A long-forgotten discovery of ancient bones on Plum Island has swirled into a controversy that is spurring environmentalists to action, threatening to disrupt a major redevelopment proposal and drawing reams of media attention.
If the story doesn’t sound familiar to local Plum Islanders, there’s a good reason: It’s a case of mistaken identity gone badly amok.
The controversy is playing out on another Plum Island, off New York’s Long Island. But our local Plum Island, and its mysterious stash of bones, has become an unwitting player in the controversy. It’s a strange tale that involves a yellowed 1879 newspaper clipping, a woolly mammoth, an intense dispute between the federal government and environmentalists, and a small historical society that managed to shine a light on the truth.

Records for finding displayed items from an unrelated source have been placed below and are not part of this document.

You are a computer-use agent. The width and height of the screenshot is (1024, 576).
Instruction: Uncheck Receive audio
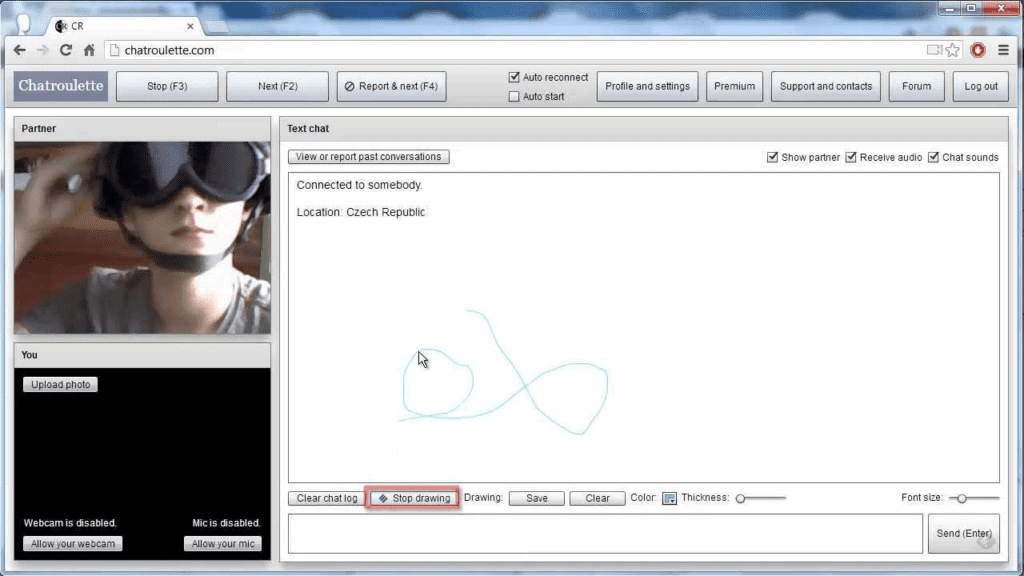(x=852, y=157)
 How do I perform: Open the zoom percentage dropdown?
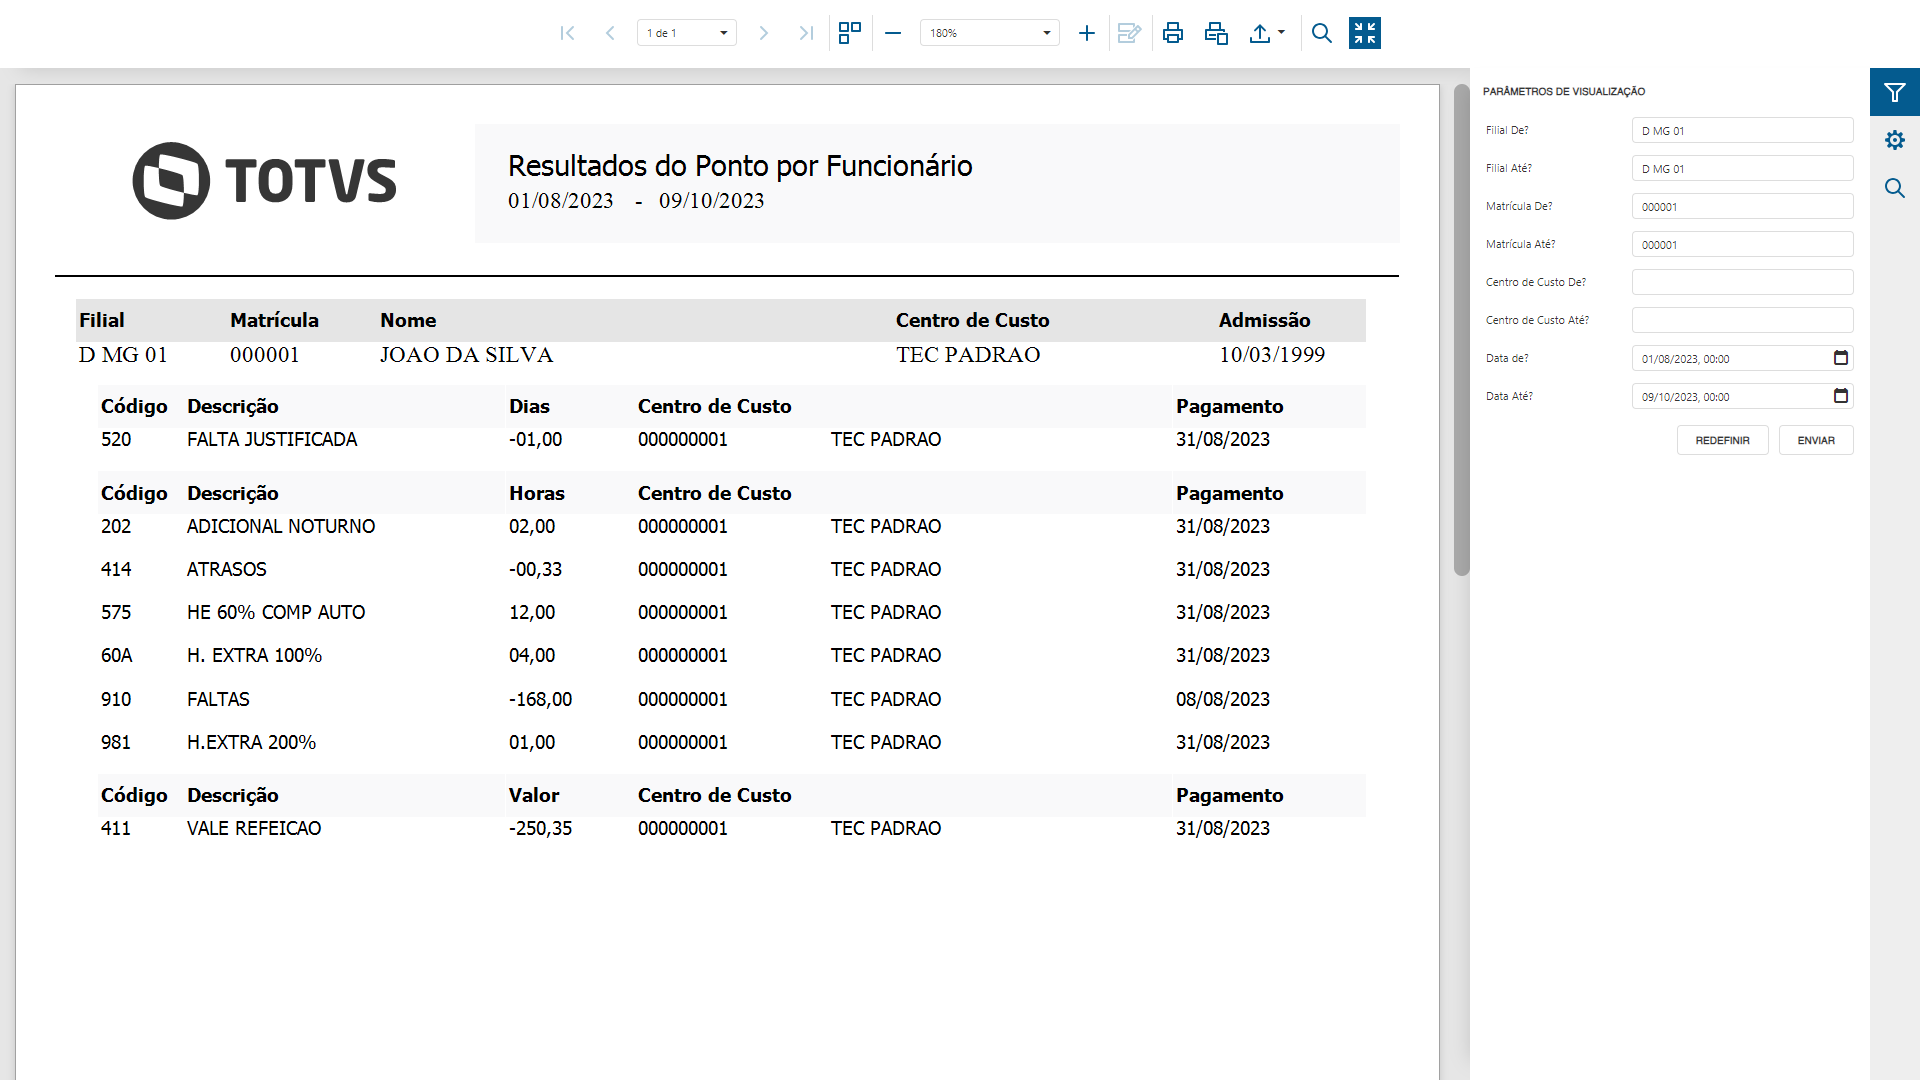[x=1047, y=32]
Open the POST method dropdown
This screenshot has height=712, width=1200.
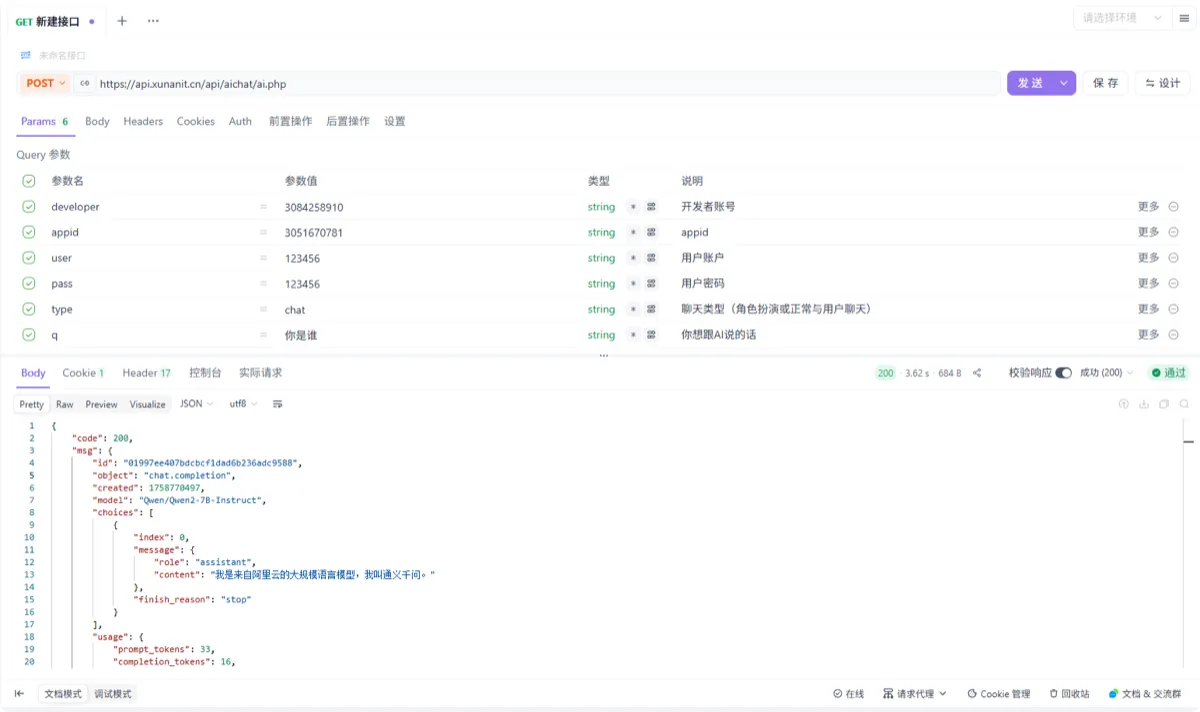pyautogui.click(x=45, y=83)
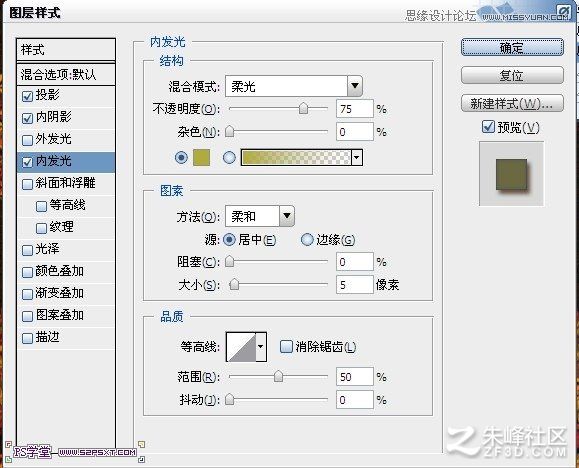Toggle the 预览 preview checkbox
The width and height of the screenshot is (579, 468).
click(x=488, y=127)
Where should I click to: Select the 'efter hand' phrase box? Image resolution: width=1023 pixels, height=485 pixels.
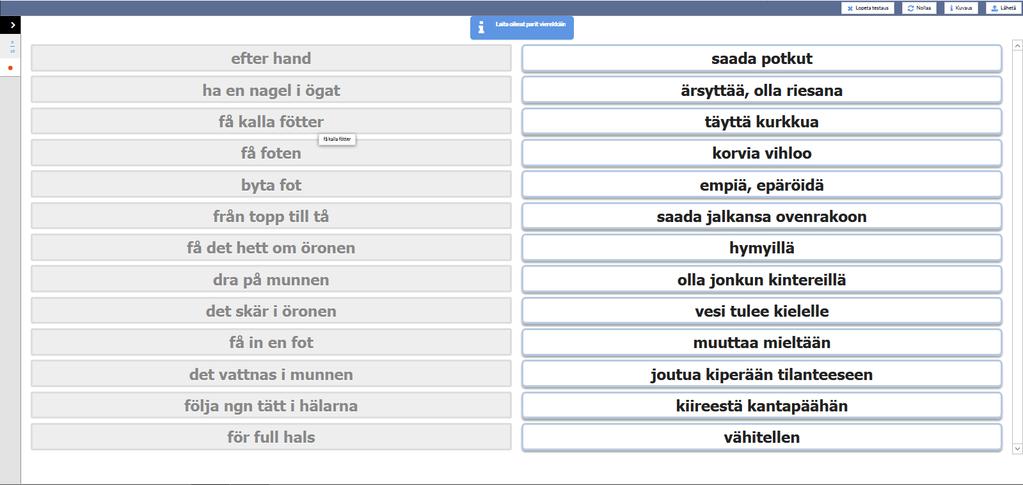(271, 58)
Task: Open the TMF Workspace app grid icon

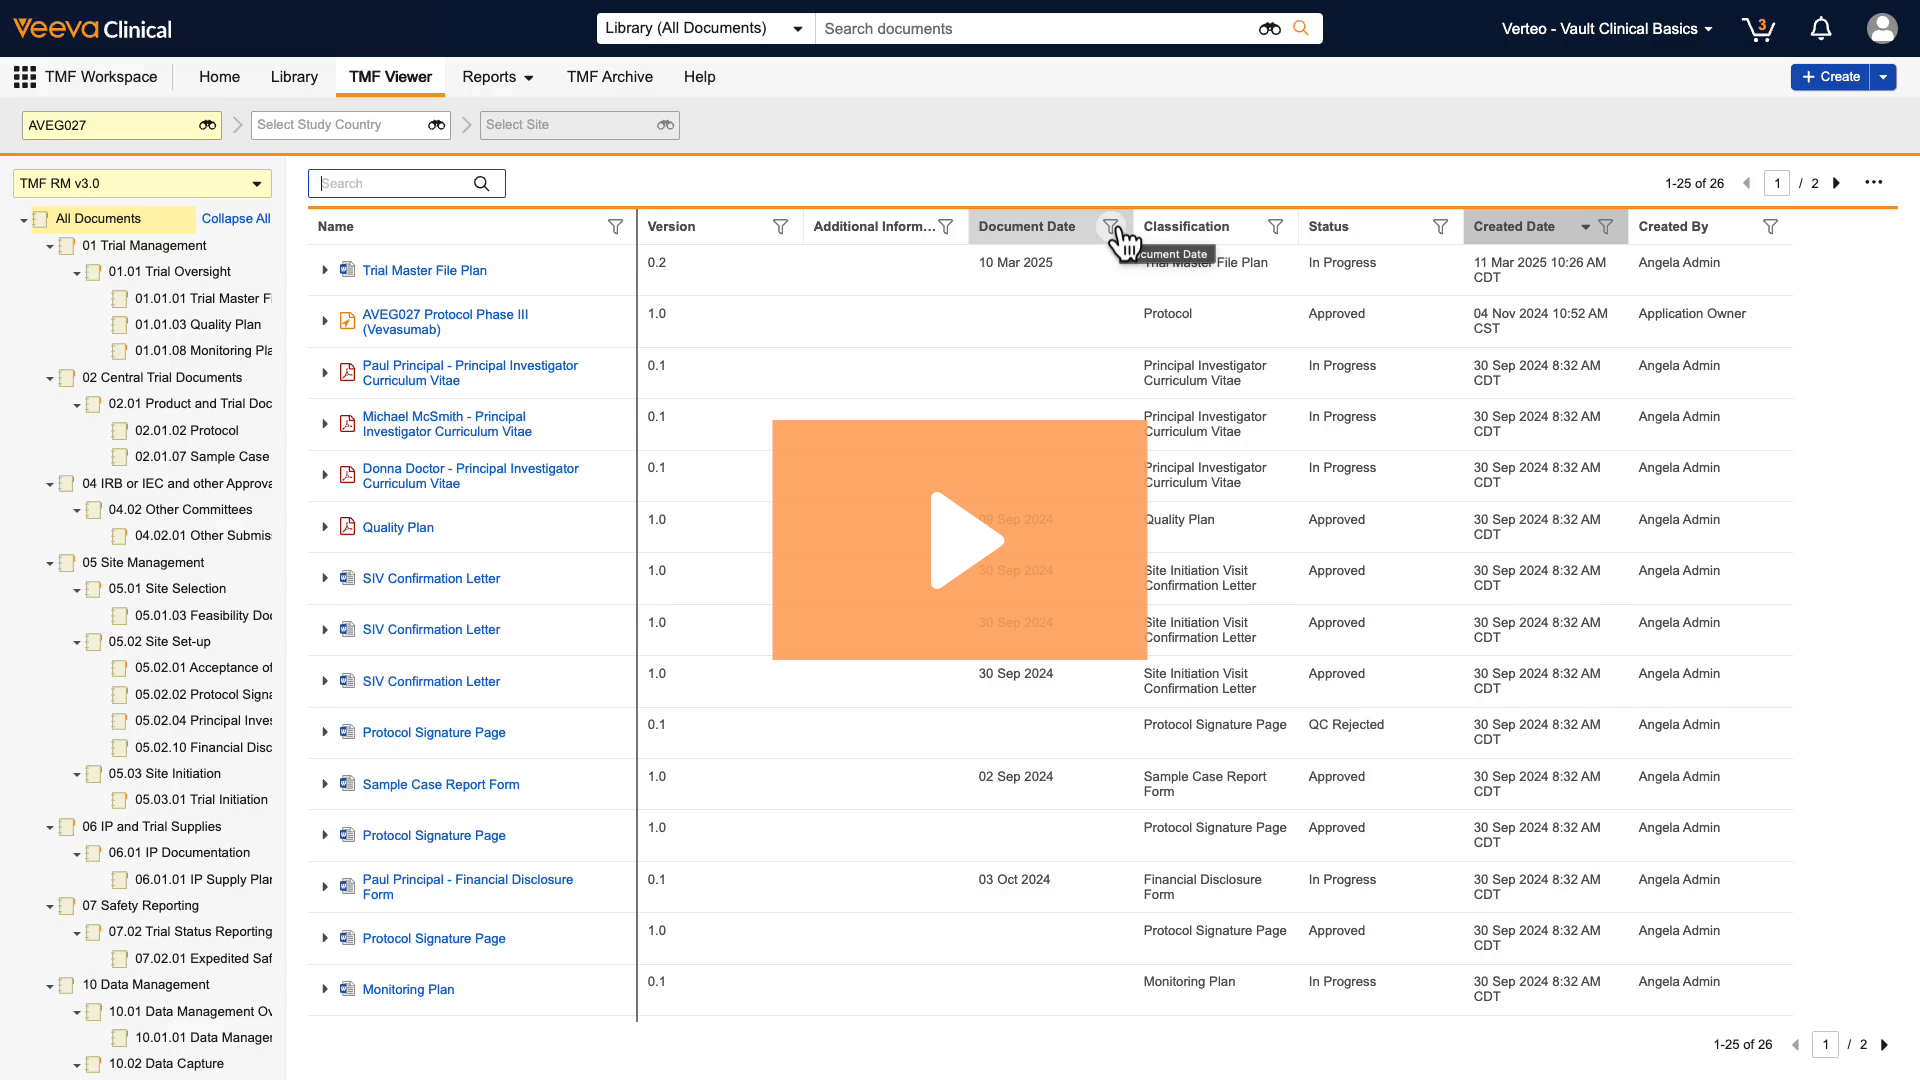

“This has really taken on a life of its own,” said Geoffrey Fleming, director of the Southold Historical Society on Long Island, N.Y.
That other Plum Island — a 3-mile-long, pork-chop shaped piece of land near the outermost tip of Long Island — has been owned by the U.S. government for about a century. For the past 60 years, it has been home to an animal disease research center. In 2008, Congress voted to close the center, relocate it to Kansas and sell the island to a private developer.
The island sale has sparked enormous reaction, and that’s where the 1879 newspaper clipping and our local Plum Island fit into the story.
In anticipation of the sale to a private developer, the federal government has been conducting an extensive report on the island, studying whether the years of animal testing has left behind contamination.
According to The Southampton Press, the leader of a group opposed to the island’s sale came across a July 1879 news item from the long-since shuttered newspaper The Long Islander. It reported on the discovery of a woolly mammoth-like skull and bones on “Plum Island.” Mammoths, close relatives of elephants, went extinct about 10,000 years ago.